Álex was placed as an attacking midfielder.
"Show me," the coach muttered.
The game began.
It was chaos and geometry at the same time. Bodies moving, lines forming and breaking. Álex felt it all. He drifted between defenders, received the ball, released it before pressure arrived.
A teammate made a run that nobody else saw.
Álex did.
The through ball slipped into space, and the runner was free.
Goal.
A few heads turned in surprise as no one was expecting the pass even the goal scorer was shocked.
A defender tried to bully Álex on the next play, shoulder into chest, boots scraping.
Álex absorbed it, rolled away, and kept the ball moving.
[Balance stabilized.]
Minutes passed like seconds.
The game paused. Teams switched.
Álex felt sweat running down his back, but his mind stayed clear. The system in him was quiet now, not flashing words, not interrupting.
It was simply… there. Like a second nervous system, smoothing his decisions, sharpening his timing.
He was not thinking.
He was choosing.
Another match.
This one was rougher. A tall center-back slid in late, catching Álex's ankle. Pain flared white-hot.
[Impact absorbed.]
Álex bit down on it and stayed upright remembering where he is now and there will challenges awaiting him.
The ball bounced loose. He recovered it, spun, and slipped past the same defender who had tried to hurt him.

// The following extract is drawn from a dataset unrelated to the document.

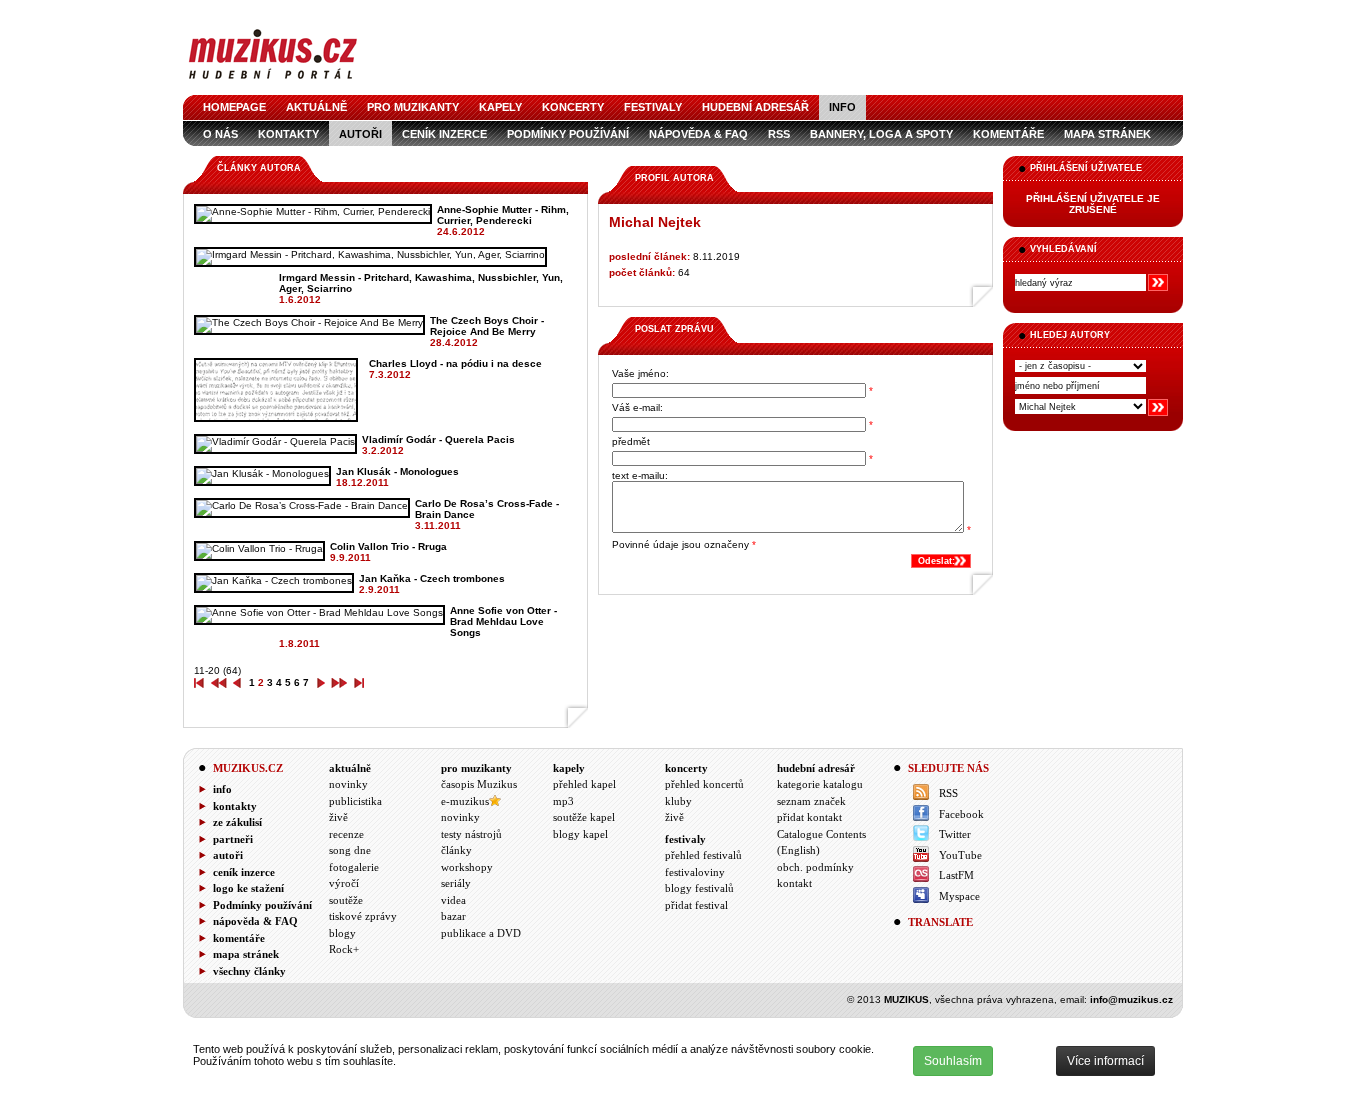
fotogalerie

Somewhere on the sideline, someone let out a low whistle.
He set up another goal. Then another chance. Then a shot that rattled the post.
When the final whistle came, Álex felt like he had been wrung out and hung to dry. His shirt clung to him. His lungs burned. But inside, something glowed steady and bright.
The players gathered.
Coach Ramírez walked slowly in front of them, eyes scanning, weighing.

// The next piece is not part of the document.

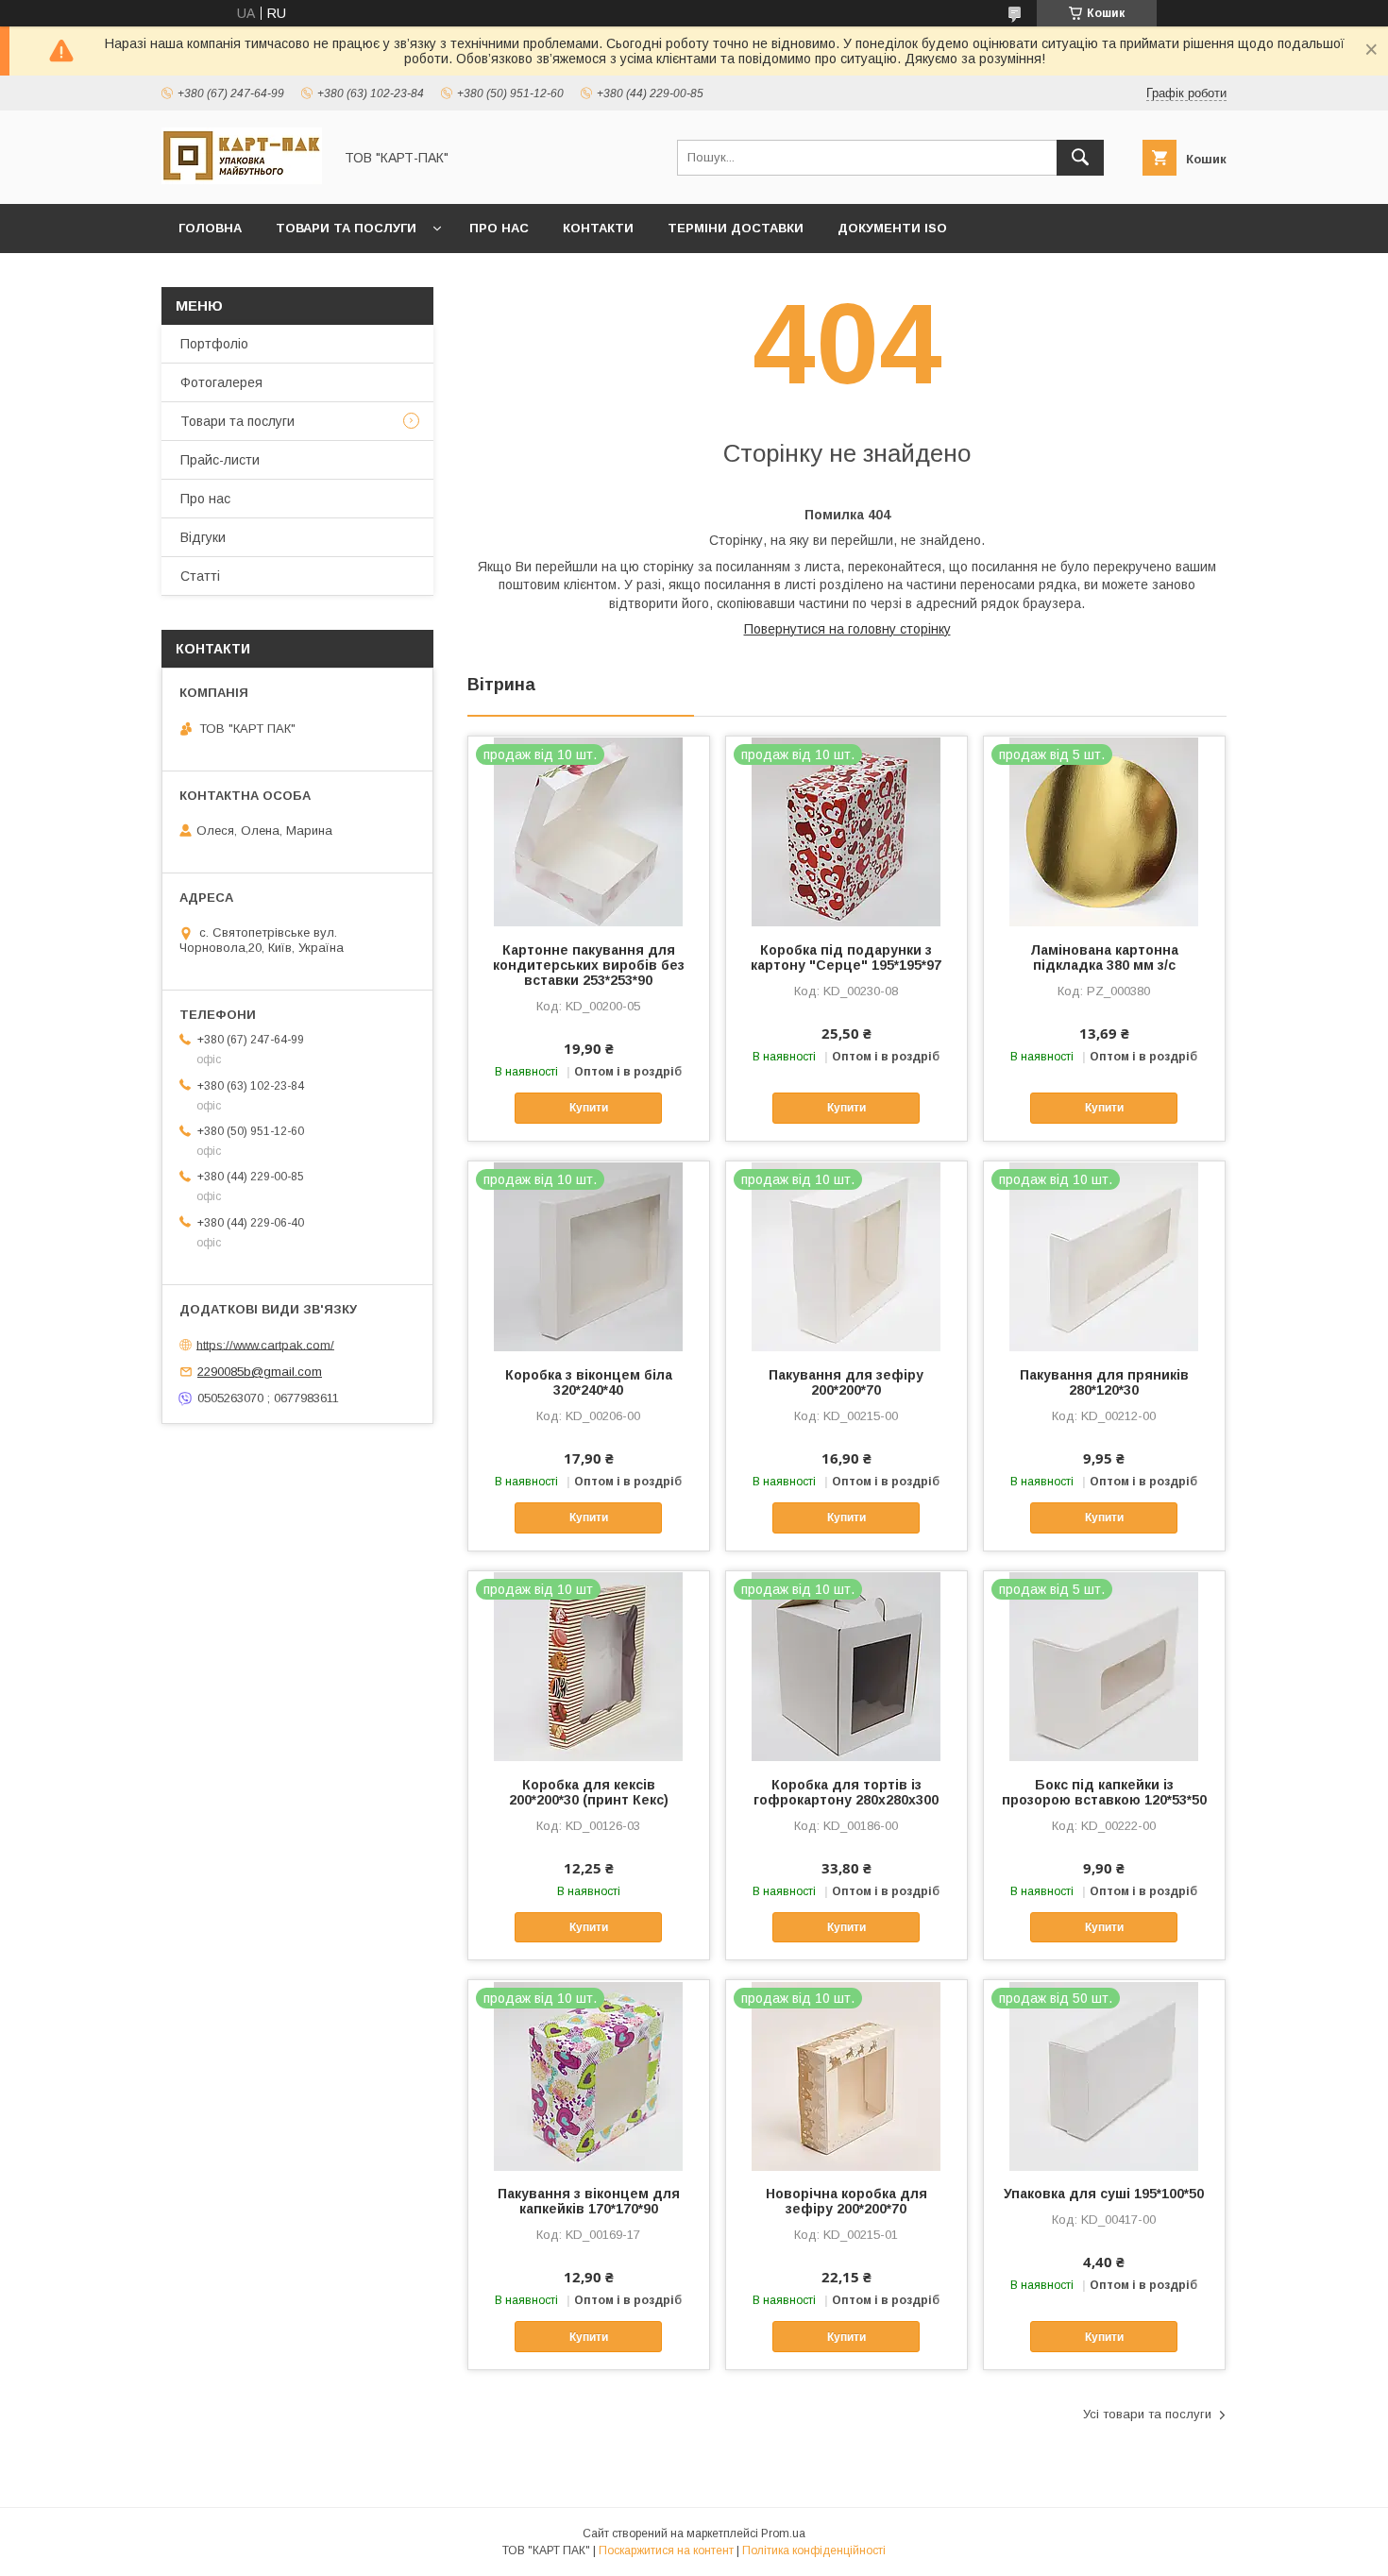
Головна (210, 228)
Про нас (499, 228)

"This academy is not a shelter," he said. "It is a filter. Some of you will last. Most of you will not. Every day, someone leaves."
He stopped in front of Álex for a fraction of a second longer than necessary.
"Training starts at 7 a.m. tomorrow. Be early. Be ready."
As the group broke apart, Álex finally allowed himself to breathe.
This was it.
Not a trial.
Not a dream.
A beginning.
And somewhere in the back of his mind, quiet as a held breath, something waited.